Start of Exercise data
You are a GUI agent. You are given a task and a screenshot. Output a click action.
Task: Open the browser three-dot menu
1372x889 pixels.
End of Exercise data
Start of Exercise data
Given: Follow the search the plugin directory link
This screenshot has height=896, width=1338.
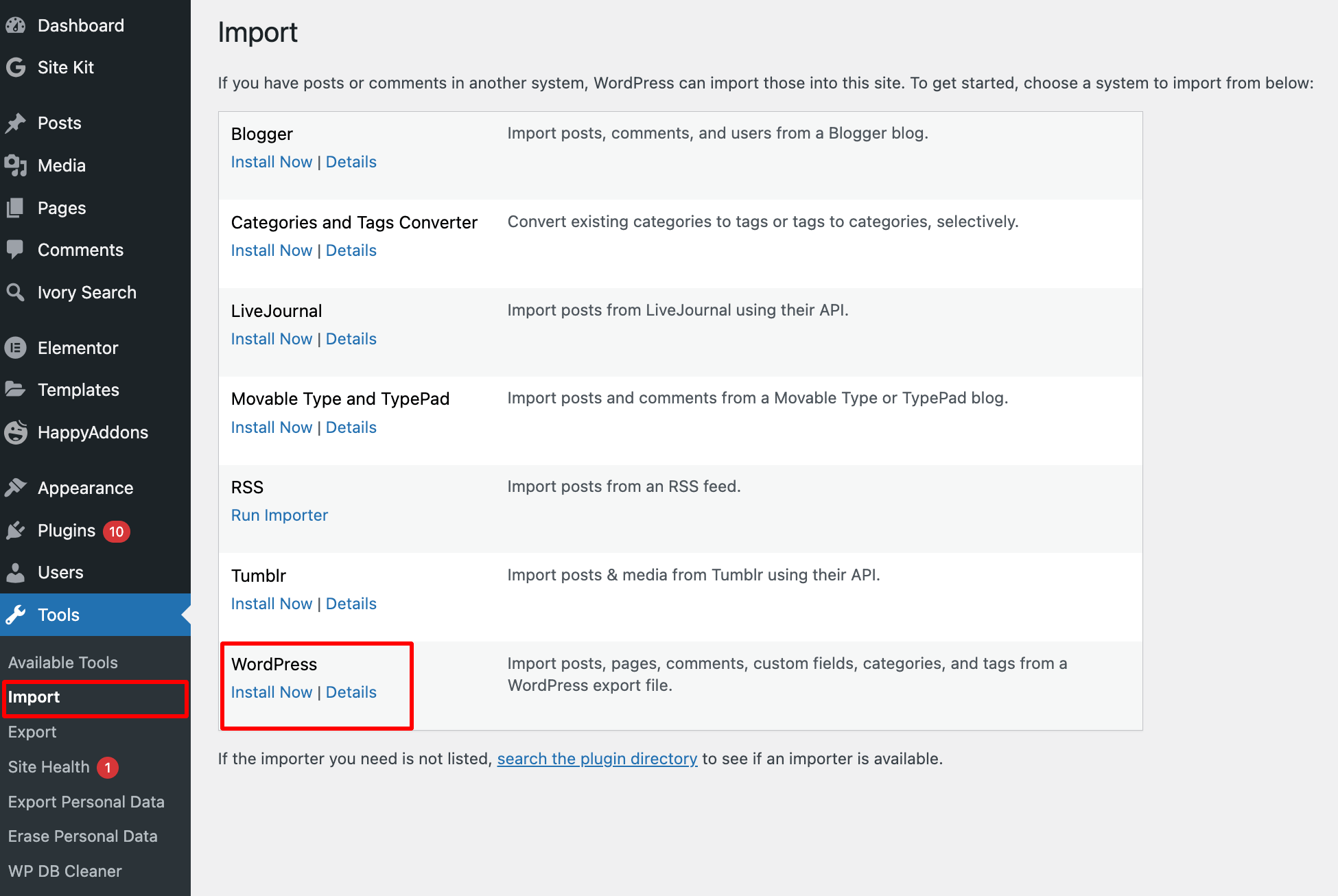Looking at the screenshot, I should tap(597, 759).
End of Exercise data
Start of Exercise data
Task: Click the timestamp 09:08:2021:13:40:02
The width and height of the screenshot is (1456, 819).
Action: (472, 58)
End of Exercise data
## What is required:
Extract the lines of the preceding material that run from the line with "You are a GUI" through the line with "1372x889 pixels.", inclusive, reproducing them exactly and adding nothing.

## Written solution:
You are a GUI agent. You are given a task and a screenshot. Output a click action.
Task: Open the browser three-dot menu
1372x889 pixels.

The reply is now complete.